(Given data Opens)
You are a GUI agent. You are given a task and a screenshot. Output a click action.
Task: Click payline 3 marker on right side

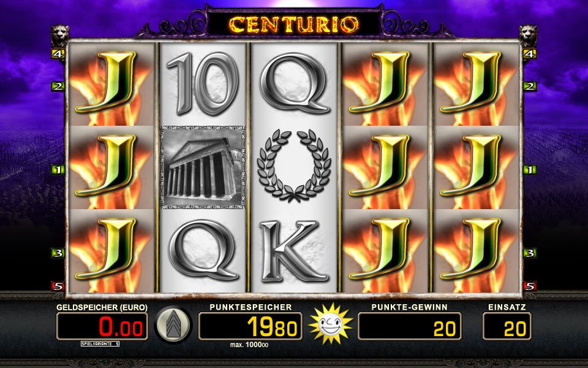[529, 253]
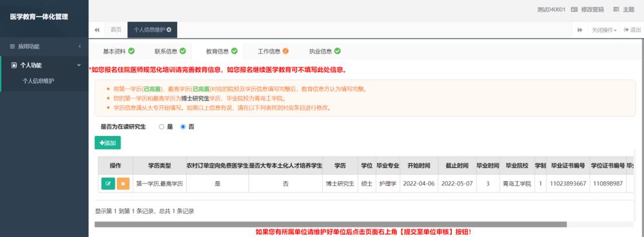Collapse the 个人功能 menu group

(79, 65)
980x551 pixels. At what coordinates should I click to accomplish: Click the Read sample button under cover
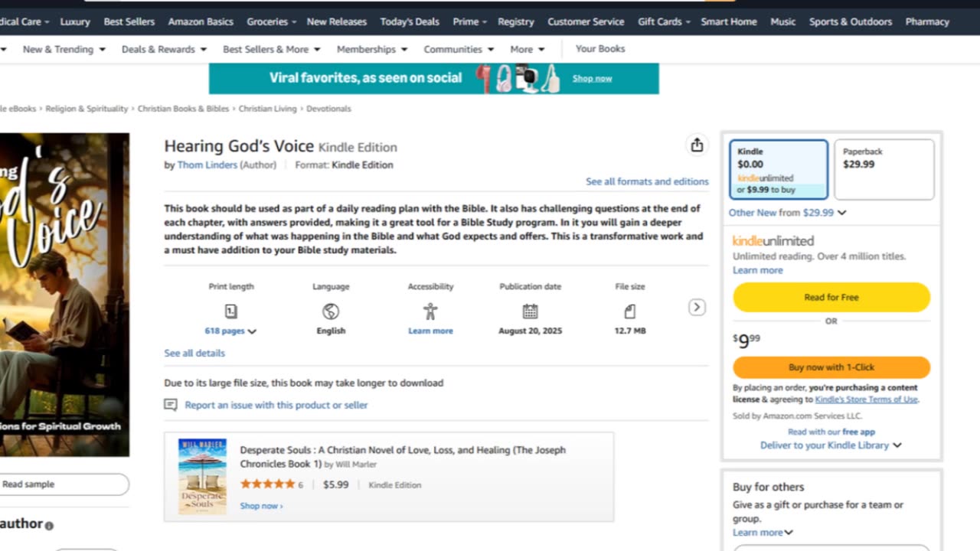[x=61, y=484]
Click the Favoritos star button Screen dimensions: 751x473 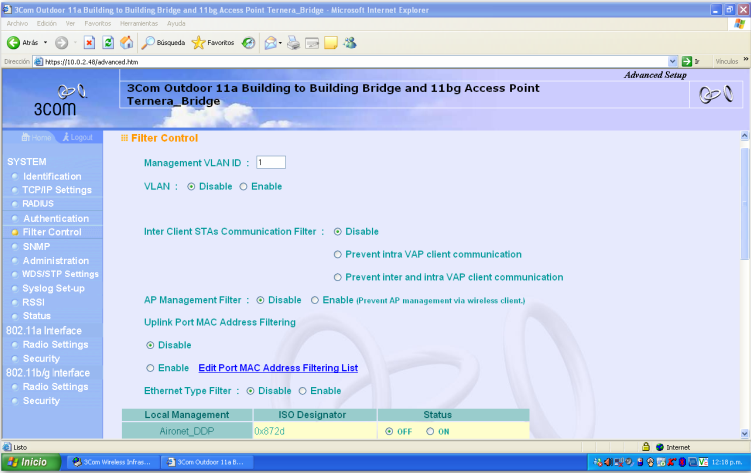coord(213,43)
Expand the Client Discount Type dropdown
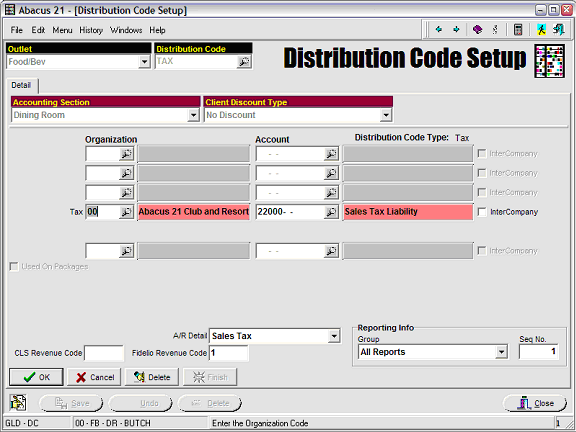Image resolution: width=576 pixels, height=432 pixels. click(385, 115)
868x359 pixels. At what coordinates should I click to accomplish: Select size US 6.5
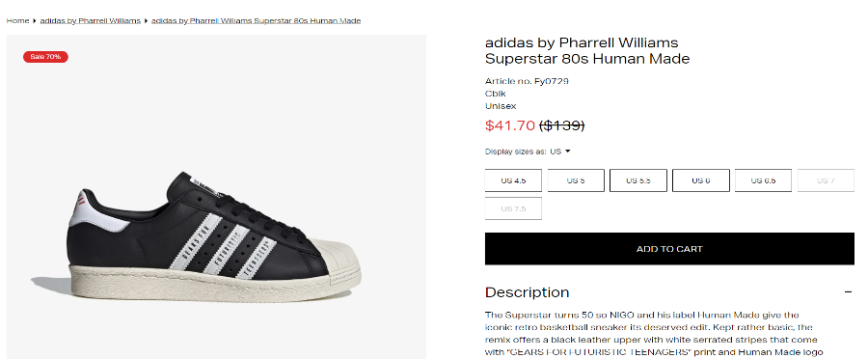(x=764, y=180)

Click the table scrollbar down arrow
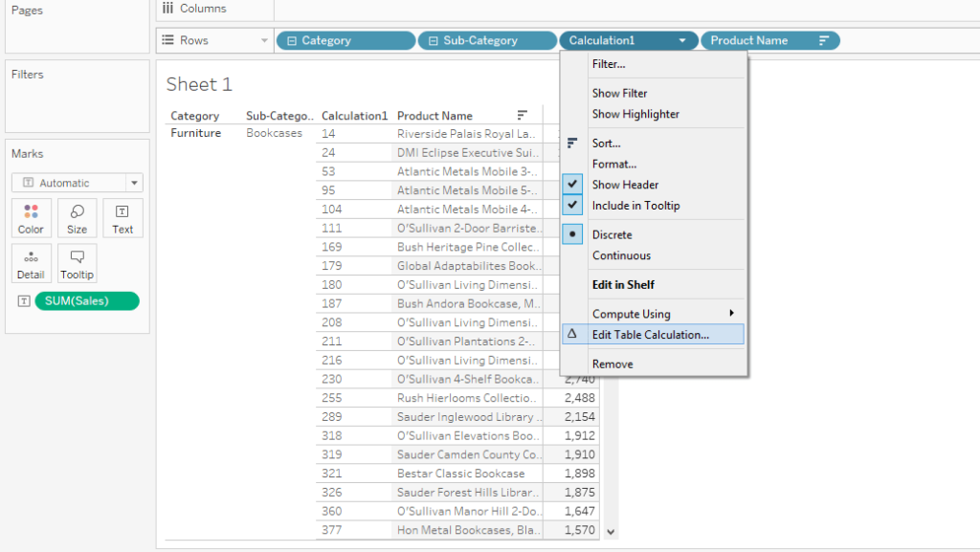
(Given data Closes)
Task prompt: Set out nothing but the lines from the line with "Expand the Client Discount Type dropdown" through the end of the material, reproduced exactly, both ends included, pictures omitted.

Solution for this problem:
Expand the Client Discount Type dropdown
Image resolution: width=576 pixels, height=432 pixels. click(385, 115)
868x359 pixels. At what coordinates should I click to accomplish: Select size US 6.5
(x=764, y=180)

Click the table scrollbar down arrow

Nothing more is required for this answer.